Believe me when I say it has been a true blessing and privilege for me to be able to have this collaboration. It is teaching me so many things and really making me look at myself in a different light. In a good way that is haha. I have shared in the past about my posting multiple times a day about kindness, everyday, on many platforms, for several years. It can and is exhausting sometimes, but a labor of love.
I have never had such a response and interaction like I have since starting to post on Hive, I almost never created the kindness community at all on here, I have tried to do it on other platforms, and I also got burned and burned out by it, there have been some unkind people I mistakingly aligned myself with who portrayed themselves as caring and in positions of great trust based upon thier lies, deception and greed.
My good friend and hive mentor @alessandrawhite gently kept my flame from being extinguished and kept gently nudging me.
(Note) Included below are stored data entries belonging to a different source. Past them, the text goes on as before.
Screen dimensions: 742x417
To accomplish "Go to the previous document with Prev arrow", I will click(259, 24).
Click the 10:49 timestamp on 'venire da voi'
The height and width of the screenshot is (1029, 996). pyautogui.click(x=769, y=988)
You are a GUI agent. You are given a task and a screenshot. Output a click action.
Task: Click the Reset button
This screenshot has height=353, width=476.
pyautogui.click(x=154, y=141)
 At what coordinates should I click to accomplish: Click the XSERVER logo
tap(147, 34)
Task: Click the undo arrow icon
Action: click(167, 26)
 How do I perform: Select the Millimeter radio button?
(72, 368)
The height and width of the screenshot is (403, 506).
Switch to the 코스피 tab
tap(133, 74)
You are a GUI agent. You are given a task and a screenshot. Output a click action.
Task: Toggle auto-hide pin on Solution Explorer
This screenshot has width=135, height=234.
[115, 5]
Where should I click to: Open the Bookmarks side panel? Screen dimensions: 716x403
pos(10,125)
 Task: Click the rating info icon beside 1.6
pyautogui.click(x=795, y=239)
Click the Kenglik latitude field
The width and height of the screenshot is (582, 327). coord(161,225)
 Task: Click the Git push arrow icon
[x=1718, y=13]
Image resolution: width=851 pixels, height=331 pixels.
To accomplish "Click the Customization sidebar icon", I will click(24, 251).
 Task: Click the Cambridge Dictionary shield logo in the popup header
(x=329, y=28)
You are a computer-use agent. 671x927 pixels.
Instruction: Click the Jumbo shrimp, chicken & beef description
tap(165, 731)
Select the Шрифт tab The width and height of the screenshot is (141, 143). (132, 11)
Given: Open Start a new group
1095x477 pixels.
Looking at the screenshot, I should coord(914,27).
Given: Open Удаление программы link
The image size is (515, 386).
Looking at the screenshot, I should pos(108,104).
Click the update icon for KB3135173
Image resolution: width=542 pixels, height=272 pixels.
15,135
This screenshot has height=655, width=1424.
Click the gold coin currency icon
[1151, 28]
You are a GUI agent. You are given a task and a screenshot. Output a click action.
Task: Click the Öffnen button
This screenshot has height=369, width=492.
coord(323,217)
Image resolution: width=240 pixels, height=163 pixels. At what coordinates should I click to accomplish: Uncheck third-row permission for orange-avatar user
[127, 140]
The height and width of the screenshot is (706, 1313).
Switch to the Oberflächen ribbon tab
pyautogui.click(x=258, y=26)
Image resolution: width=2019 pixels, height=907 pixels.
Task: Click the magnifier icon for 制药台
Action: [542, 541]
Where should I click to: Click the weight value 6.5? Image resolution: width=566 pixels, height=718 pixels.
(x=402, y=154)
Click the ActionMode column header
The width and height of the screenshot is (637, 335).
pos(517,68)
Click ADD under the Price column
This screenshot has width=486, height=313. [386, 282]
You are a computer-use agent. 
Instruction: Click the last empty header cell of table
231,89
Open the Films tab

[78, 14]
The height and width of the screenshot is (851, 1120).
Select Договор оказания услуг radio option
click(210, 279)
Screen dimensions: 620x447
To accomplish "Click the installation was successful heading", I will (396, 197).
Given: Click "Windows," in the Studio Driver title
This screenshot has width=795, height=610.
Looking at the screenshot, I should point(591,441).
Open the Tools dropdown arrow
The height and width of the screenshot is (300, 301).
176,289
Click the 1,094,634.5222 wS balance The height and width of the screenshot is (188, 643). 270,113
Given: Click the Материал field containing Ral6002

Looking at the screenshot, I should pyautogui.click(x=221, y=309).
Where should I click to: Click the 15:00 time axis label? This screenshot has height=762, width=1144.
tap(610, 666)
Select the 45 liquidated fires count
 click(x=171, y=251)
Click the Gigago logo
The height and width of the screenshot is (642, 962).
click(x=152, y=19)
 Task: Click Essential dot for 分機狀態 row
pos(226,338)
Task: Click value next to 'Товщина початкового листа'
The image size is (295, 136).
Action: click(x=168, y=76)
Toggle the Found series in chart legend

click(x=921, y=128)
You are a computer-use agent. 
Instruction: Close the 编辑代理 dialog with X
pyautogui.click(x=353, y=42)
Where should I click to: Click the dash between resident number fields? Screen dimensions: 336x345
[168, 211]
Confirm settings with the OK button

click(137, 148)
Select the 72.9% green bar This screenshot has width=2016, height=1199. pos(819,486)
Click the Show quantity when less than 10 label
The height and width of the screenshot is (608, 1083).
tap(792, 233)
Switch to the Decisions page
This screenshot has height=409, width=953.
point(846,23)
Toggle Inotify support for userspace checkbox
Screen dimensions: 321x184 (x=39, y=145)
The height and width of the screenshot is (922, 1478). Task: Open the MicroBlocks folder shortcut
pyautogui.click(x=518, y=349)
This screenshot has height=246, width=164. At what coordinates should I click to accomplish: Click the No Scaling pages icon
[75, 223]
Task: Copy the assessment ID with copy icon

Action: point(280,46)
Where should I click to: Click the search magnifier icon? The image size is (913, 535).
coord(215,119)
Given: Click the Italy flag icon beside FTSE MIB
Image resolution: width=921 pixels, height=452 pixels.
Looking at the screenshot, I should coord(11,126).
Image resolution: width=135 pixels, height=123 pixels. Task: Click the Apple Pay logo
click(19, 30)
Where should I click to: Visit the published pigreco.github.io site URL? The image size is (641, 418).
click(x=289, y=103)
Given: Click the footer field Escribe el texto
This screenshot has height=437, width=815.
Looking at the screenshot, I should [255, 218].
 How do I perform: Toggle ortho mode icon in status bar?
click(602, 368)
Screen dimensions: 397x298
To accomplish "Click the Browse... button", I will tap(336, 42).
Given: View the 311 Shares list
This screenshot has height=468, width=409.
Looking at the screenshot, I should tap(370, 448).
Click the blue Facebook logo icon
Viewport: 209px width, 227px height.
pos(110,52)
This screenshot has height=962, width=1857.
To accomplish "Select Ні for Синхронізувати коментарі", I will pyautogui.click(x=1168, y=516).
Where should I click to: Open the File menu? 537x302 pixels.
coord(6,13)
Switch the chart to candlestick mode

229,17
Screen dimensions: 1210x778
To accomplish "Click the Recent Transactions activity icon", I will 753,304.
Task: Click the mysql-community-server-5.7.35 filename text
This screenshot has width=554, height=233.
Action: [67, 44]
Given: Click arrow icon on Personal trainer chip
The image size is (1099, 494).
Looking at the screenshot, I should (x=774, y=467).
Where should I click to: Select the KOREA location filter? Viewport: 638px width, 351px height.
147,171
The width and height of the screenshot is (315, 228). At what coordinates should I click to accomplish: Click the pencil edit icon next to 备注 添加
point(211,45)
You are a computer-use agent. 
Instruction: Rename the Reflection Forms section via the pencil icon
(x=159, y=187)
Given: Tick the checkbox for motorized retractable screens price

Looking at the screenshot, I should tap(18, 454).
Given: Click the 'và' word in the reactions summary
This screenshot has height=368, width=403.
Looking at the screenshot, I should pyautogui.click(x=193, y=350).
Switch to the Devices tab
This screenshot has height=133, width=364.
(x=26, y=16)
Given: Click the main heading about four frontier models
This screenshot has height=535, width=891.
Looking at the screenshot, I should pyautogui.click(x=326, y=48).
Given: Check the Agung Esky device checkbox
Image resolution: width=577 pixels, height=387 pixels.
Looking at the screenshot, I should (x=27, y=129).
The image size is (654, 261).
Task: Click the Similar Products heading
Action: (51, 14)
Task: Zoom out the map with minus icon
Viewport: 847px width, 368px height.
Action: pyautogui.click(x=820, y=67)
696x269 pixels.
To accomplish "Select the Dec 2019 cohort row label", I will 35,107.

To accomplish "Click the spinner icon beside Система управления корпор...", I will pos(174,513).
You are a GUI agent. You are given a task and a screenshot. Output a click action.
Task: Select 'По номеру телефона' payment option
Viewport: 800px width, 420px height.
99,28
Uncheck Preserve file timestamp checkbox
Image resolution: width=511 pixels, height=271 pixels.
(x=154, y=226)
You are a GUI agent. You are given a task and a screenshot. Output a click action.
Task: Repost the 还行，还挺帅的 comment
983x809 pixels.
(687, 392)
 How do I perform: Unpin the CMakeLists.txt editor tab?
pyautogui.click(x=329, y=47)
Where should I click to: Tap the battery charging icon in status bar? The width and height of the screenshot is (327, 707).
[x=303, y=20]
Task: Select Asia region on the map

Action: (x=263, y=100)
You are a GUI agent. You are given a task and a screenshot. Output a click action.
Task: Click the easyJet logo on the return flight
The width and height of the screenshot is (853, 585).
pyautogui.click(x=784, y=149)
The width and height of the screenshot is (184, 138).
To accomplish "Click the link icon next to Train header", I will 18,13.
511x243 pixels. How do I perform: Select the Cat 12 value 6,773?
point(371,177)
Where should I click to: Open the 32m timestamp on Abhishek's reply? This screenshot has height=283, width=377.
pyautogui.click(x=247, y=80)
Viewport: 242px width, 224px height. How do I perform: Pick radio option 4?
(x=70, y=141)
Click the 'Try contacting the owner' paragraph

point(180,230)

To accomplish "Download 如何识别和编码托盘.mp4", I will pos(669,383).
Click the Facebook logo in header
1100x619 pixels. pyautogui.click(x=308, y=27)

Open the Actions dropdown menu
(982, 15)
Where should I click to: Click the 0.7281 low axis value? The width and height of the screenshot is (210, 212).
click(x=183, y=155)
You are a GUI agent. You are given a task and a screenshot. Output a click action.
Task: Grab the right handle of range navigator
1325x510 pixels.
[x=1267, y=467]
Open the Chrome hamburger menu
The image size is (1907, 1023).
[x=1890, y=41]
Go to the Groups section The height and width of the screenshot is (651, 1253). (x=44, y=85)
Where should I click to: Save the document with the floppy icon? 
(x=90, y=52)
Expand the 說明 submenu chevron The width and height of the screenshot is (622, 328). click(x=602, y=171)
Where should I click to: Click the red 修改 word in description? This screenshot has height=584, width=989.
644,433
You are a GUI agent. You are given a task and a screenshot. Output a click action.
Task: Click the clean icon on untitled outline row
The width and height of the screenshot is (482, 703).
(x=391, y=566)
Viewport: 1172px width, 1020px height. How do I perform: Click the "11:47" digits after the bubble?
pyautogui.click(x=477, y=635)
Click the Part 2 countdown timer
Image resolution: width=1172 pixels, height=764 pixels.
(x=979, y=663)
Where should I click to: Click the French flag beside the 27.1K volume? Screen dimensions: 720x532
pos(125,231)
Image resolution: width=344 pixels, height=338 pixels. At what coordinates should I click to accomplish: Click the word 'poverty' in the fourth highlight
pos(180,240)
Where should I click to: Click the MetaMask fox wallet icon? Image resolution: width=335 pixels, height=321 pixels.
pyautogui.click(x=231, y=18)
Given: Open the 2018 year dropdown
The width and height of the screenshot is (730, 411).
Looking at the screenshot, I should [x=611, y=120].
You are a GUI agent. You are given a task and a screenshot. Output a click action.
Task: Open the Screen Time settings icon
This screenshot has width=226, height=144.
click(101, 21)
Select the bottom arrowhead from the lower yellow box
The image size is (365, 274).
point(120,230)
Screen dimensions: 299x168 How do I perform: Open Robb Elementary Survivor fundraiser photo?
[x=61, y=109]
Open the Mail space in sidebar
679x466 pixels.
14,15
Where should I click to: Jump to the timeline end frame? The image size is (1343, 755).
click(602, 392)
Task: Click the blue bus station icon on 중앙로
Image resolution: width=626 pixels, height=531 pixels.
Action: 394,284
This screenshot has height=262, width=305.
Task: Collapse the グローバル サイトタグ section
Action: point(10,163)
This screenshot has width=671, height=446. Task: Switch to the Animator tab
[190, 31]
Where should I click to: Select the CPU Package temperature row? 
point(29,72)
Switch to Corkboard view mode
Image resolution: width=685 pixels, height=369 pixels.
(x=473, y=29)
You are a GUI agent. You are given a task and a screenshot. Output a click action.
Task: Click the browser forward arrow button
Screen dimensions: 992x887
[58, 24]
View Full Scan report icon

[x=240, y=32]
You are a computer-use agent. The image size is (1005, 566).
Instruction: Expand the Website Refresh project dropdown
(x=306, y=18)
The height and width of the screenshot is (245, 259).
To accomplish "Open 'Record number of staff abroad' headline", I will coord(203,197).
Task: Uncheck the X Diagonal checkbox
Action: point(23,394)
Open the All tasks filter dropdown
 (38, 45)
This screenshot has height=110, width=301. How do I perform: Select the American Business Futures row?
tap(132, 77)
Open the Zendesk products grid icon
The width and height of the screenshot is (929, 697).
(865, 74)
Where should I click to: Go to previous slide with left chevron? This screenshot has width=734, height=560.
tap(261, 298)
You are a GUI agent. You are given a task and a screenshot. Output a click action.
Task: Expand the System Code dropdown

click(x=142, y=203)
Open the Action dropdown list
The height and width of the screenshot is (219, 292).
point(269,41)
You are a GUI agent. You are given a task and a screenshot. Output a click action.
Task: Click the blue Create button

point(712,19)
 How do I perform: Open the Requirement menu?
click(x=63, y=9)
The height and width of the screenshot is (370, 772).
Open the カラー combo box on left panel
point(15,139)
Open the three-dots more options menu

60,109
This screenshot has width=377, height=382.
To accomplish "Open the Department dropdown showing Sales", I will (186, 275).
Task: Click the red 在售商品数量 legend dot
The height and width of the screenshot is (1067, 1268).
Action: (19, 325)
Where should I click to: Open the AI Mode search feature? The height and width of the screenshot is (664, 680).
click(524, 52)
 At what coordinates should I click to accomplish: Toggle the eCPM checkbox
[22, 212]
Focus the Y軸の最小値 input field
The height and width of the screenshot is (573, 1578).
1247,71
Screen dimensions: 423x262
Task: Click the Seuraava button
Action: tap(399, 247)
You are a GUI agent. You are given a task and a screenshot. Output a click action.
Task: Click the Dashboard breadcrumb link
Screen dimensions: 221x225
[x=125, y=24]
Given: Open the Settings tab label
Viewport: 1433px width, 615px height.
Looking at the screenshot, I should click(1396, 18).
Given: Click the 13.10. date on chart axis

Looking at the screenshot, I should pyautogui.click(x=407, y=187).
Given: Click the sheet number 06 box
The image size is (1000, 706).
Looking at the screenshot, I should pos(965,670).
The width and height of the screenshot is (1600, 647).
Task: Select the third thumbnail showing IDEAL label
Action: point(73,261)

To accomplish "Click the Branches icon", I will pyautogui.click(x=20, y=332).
Then when we had the @cwh and dreemport collaboration, gave me a big push to explore collaborating with dreemport and she is the reason that I eventually decided to start putting a kindness community together on Hive.
I don’t profess for one moment that I know what I am doing, I do not have a vast experience in community building, but I have some great mentors and trusted friends who I know won’t steer me wrong. It’s quite an undertaking and work. Creating my daily blog posts to accompany the daily kindness fact on D.buzz is quite exhausting and time intensive.
I would never want to say something that I haven’t taken the time to research and verify before posting. I can’t promise a full blog post to go with the daily @dbuzz fact, but so far I have managed it.
Anyways my friend, I hope you have a wonderful rest of your weekend.
I am glad you were able to finally align yourself with people who inspired you to do this. Do have a beautiful weekend too.